Entries taken from a collection:
***

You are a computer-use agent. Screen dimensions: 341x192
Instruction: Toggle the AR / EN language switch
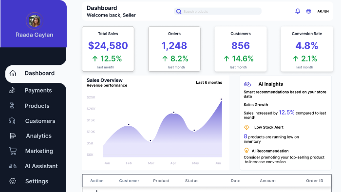[x=323, y=11]
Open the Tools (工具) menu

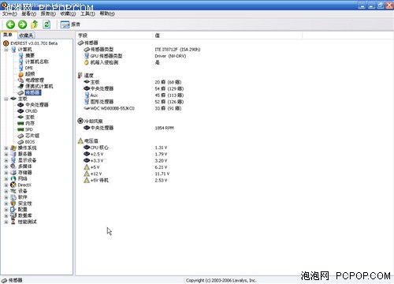point(87,13)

***

Your objective:
One exact copy of the data is required, and it should hold no pictures.

Response area:
You are a computer-use agent. Screen dimensions: 341x192
Instruction: Toggle the AR / EN language switch
[x=323, y=11]
Open the Tools (工具) menu

point(87,13)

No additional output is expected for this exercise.